Most of these controls are things a well-run MSP is already implementing on every server it builds. The gap is often not the technical execution. It is the documentation and evidence that proves it has been done, and that it continues to be done. When a client sends a vendor security questionnaire, or an auditor asks for evidence of controls, historical configuration notes are not sufficient. The evidence needs to be current, structured, and retrievable.
The questions you should be asking
If your data sits on a platform managed by your IT provider — whether that is a private cloud, an MSP-hosted alternative to Microsoft 365, or any self-hosted service — there are seven questions worth asking:
- Who owns compliance for this platform — the software vendor, the cloud host, or you as the MSP?
- Is the platform independently certified, or only the underlying cloud provider?
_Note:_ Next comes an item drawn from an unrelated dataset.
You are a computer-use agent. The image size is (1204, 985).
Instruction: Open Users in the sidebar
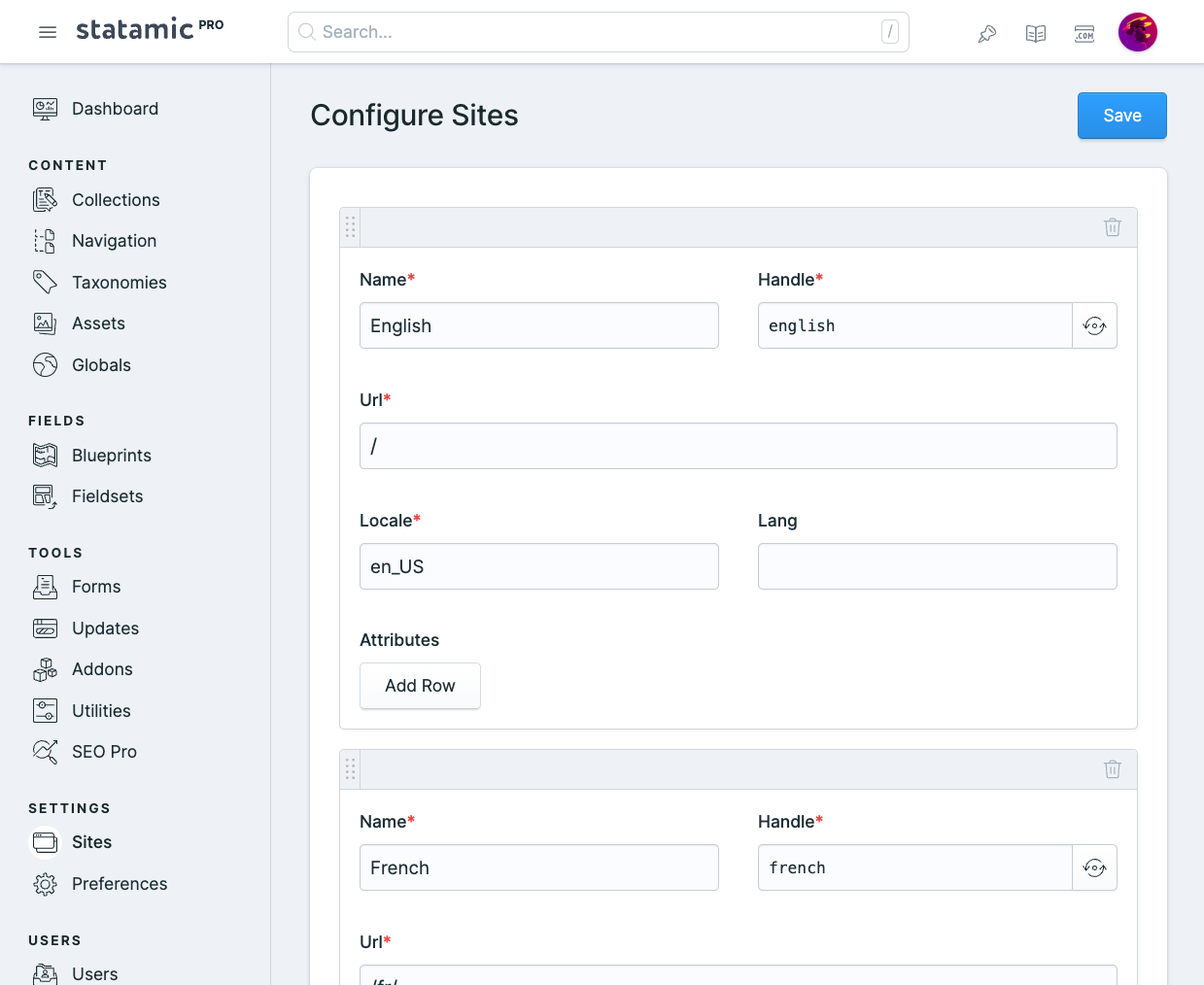tap(94, 973)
- How is admin access controlled and reviewed?
- How are patches applied, and what evidence exists?
- Are backups restore-tested, not just configured?
- What logging and monitoring is in place?
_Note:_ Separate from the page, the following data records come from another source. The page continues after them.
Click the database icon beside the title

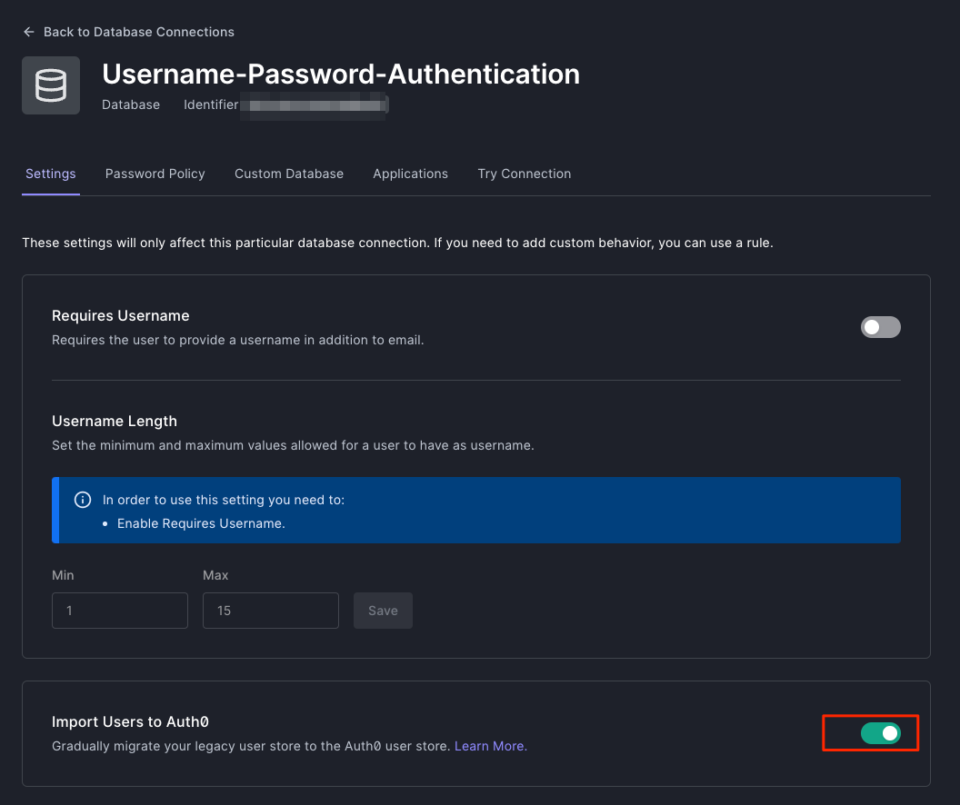point(50,85)
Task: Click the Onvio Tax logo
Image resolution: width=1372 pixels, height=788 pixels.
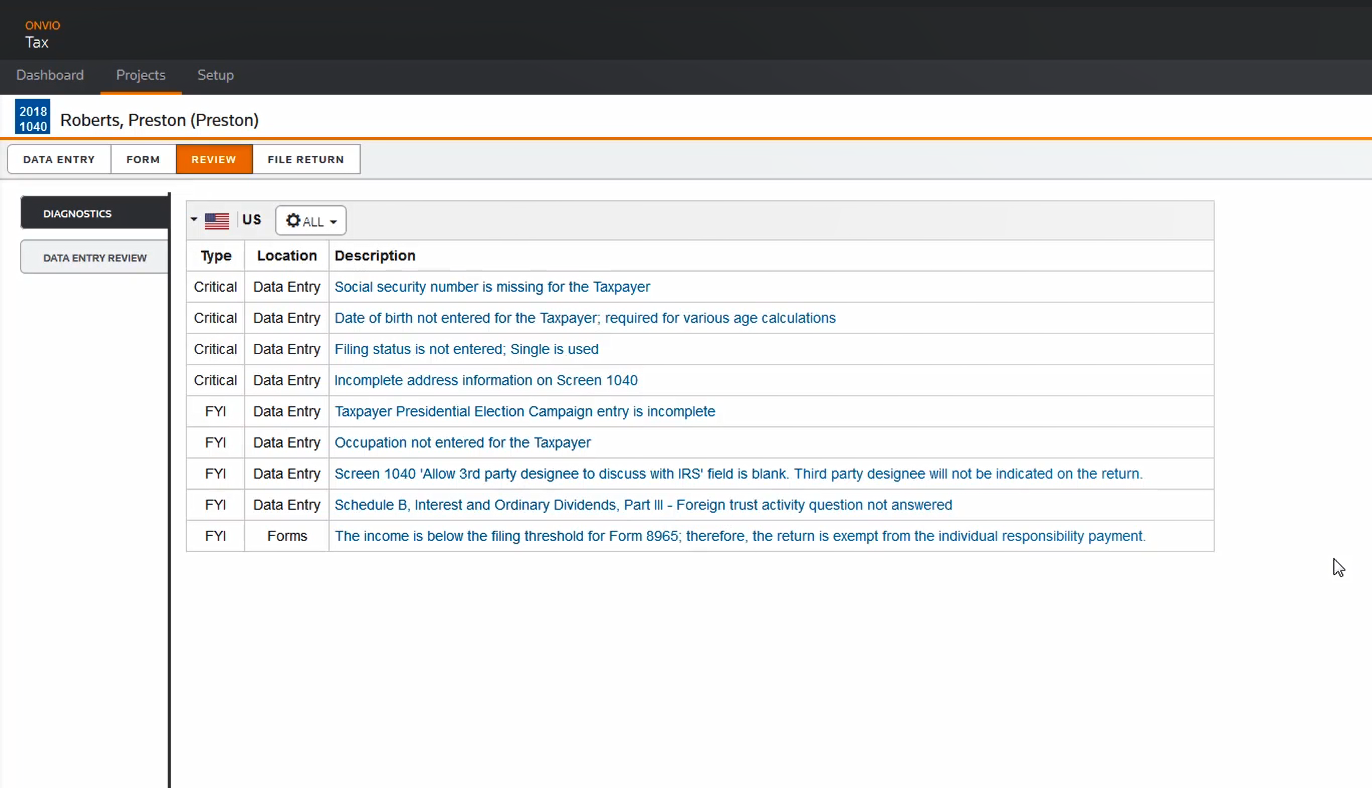Action: pos(42,34)
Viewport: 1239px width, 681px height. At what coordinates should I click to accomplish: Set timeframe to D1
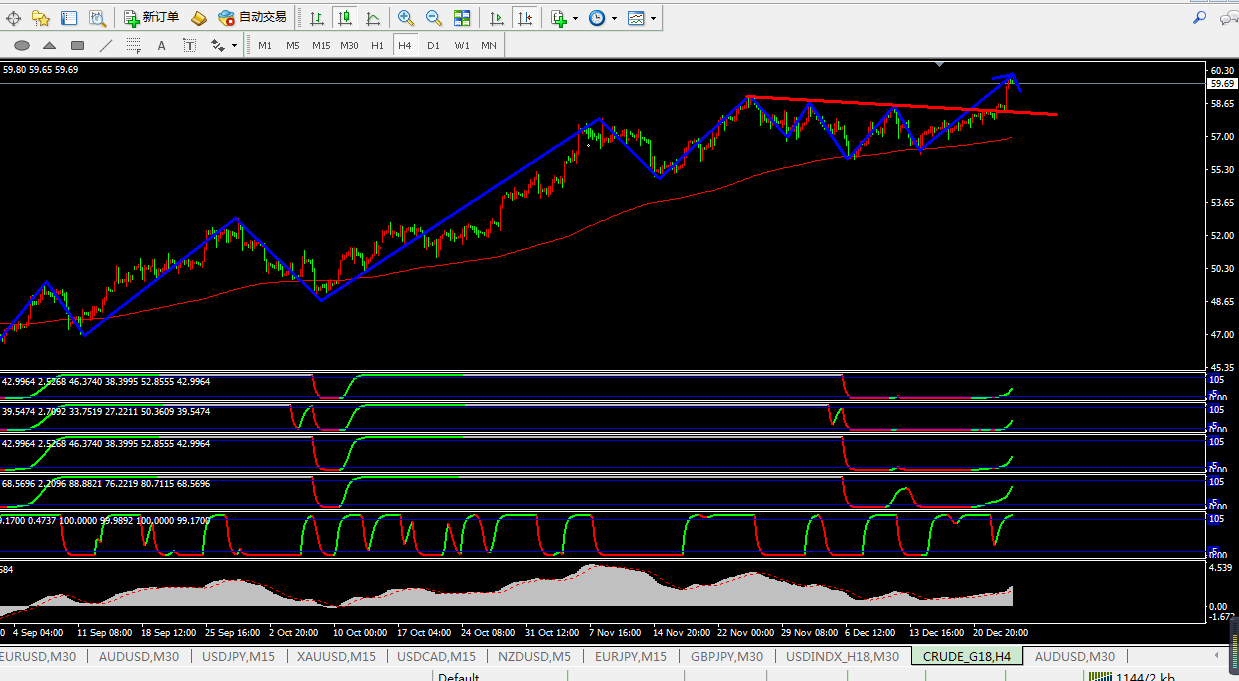pos(433,45)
- And, in the event of a breach or data loss, what is the defined process and who carries the liability?
Most clients have never asked these questions. Most MSPs have never been asked. That is not a comfortable position for either party to be in.
What we are doing about it
We identified this potential compliance risk when we made the move to Nextcloud, and we are addressing it directly by pulling the Nextcloud deployment into our Cyber Essentials project. That means reviewing the AWS and Nextcloud configuration in detail, identifying gaps, conducting hardening sessions with our Senior Cloud Infrastructure Architect, and building the evidential framework needed to prove the platform is properly controlled.
The immediate path is Cyber Essentials certification for Si Futures as a combined UK and SA organisation. From there, the progression runs through Cyber Essentials Plus, IASME Cyber Assurance, and potentially ISO 27001 alignment, in steps as the programme matures.
The honest truth is that Si Futures already implements most of these controls in practice. Patching, access management, firewall configuration, monitored backups — this is standard operating procedure for every environment we build. The discipline we are adding is the evidence layer: structured, auditable, provable documentation of what is done and when.
Because here is the broader point. Even with Microsoft 365, most organisations take the compliance inheritance on trust. They assume Microsoft does what Microsoft says it does, and do not independently verify their own configuration against current standards. We have seen environments where Microsoft has implemented controls but left specific settings for the administrator to enable, with no prompt that action may be required. Inherited compliance is not always as comprehensive as it appears.
Moving to a platform we own and operate means we must prove the controls are in place. That is a higher bar. It is also a more honest one.
The takeaway for any business evaluating a private cloud or MSP-hosted service is straightforward: cloud compliance follows accountability, not technology. If you move outside Microsoft’s compliance umbrella, the question is not whether your provider uses AWS or Azure or their own infrastructure. The question is who now owns the evidence, the controls, and the risk, and whether they can prove it.
Ask the seven questions. If the answers are clear, documented, and current, you are in good hands.